According to the Defiyield Rekt database, since March 2012, the Web 3.0 industry has lost $4.78 billion to hacks, exploits, and scams. A little over a billion (about 21 percent) of these funds were later returned to the victims. Thbis means businesses and customers paid the high cost of $3.74 billion for lagging in cybersecurity.
This trend is accelerating: by today, Web 3.0 hacks have shown unprecedented growth in the number and the volume of stolen funds
In the piece below, we will revise facts and figures, explore the causes of this explosion — and reflect on their impact on the industry.
Web3 hacks of the past decade: statistics and tendencies
2012 to 2019 — in the first seven years of the reviewed period — approximately $700 million was lost to hackers. Only $2 million were recovered. The low 0.2 percent recovery rate indicates that, during this period, cybersecurity experts were virtually powerless to return the stolen money. In 2020, we saw a promising increase in the effectiveness of returning stolen funds. $300 million were lost, and $55 million returned, with the recovery rate reaching 18 percent. Yet, the number and intensity of hacks also increased.
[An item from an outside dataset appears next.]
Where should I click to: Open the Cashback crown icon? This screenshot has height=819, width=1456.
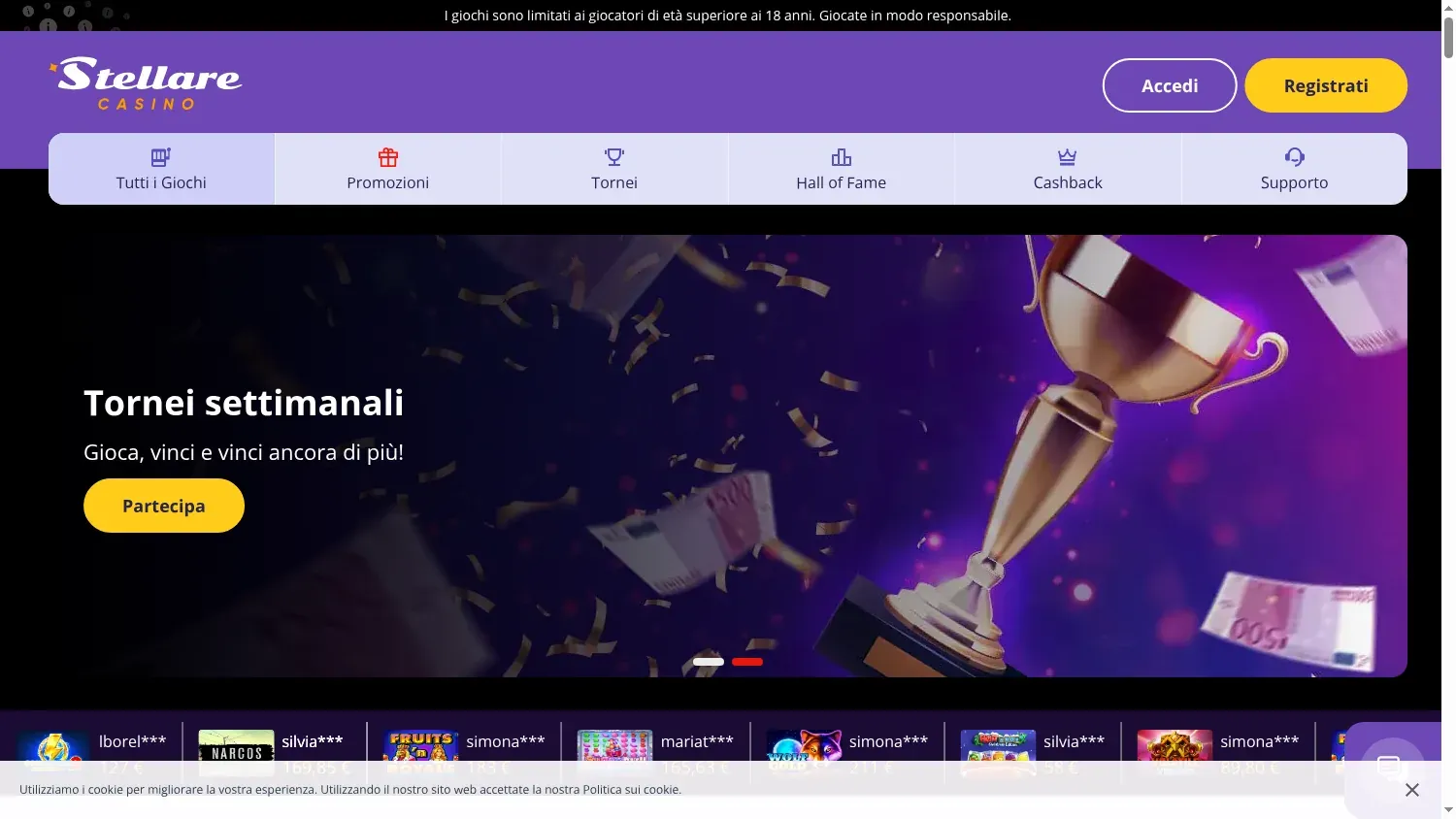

The end of 2020 was the first time the volume of the stolen funds passed the symbolic mark of $1 billion. Yet, in the following months, the damages exploded. During the past 18 months, the number and total volume of hacks, exploits, and cons have skyrocketed. Summer 2021 saw a significant uptick: from June to August, hackers and scammers stole another billion. In total, 2021 saw an immense loss of $2.3 billion. Still, $652 million of these funds were returned to the victims, which was the highest recovery rate to date.
And lastly, in 2022, Web 3.0 projects lost more funds to hacks, scams, and exploits than for the whole period between 2012 and 2019. As the data from Defiyield's Rekt database shows, the year-to-date (YTD) total funds lost as of May 2022 is $1.5 billion: close to the GDP of countries such as the Solomon Islands or San Marino. Alarmingly, only $68 million (4,5 percent) was recovered. A far cry from the 28 percent of 2021, it indicates that hacks and scams have grown in complexity.
Now, let's review some of the most notable hacks of the past year to pinpoint the key vulnerabilities.
The figures above show that most hacks and scams were small (under $1 million in damage) to medium (under $10 million in damage): these comprise 83 percent of all attacks with the total loss of $106,5 million. Therefore, the unprecedented increase in the total funds lost to hacks in the first five months of 2022 can be credited to four super attacks: on Ronin ($615 mil), Wormhole ($326 mil), Beanstalk ($181 mil), and Qubit Finance ($80 mil).
Our overview of the attacks shows that, on top of the losses, the market cap and price of the tokens tend to drop on the news about the breach. As a result of the Qubit Finance attack on January 27th, $QBT lost 75 percent of its value, dropping from $0.006 to $0.002 and then even lower: $0.00015 at the time of this writing. $DEUS dropped from $604 to $413 in three days. After suffering a $1.5m flash loan, FEG lost a third of its market cap, from $48m to $29m.
It’s important to note that most of these attacks happened to projects that had undergone third-party audits. Such an alarming tendency once more emphasizes the importance of security testing for Web 3.0 projects. As far as our research shows, the general concern is that the market lacks proper tests, accountability, and transparency in cryptocurrency rankings — which has become an issue serious enough to damage the whole space.
Regular audits and ethical HaaS: a new must?
So, how reliable are the smart contracts audits and the risk assessment methods in the Web3 space today? Not as much, it turns out. First, not all projects understand the importance of thorough audits. Second, no existing Web3 cybersecurity companies would offer detailed, regular audits.
Returning to the cases described above, a full-scale audit of any of the bridges mentioned above could have likely prevented the disaster. The problem is that market participants did not have enough data on the projects' vulnerabilities. This way, Web3 projects, and cybersecurity vendors are failing the cryptocurrency industry, as white spots in market practices are affecting investor behavior.
However unfortunate this trend may be, it reflects the growth of Web 3.0, as retail and institutional investors continue pouring their money into the blockchain, crypto, and DeFi. It also revealed the issues that could have led to far greater losses later: ones we can now fix by introducing new quality standards in performing audits, as well as adopting HaaS (ethical hacking-as-a-service) as an essential part of Web3 security.
HaaS can offer 24/7 protection against the majority of security risks and even act as the B2B solution focused on long-term expansion. Alongside new audit standards, it can help prevent new major hacks and contribute to the substantial growth of the recovery rate — boosting user and investor confidence and, in turn, the future growth of the whole Web3 sector.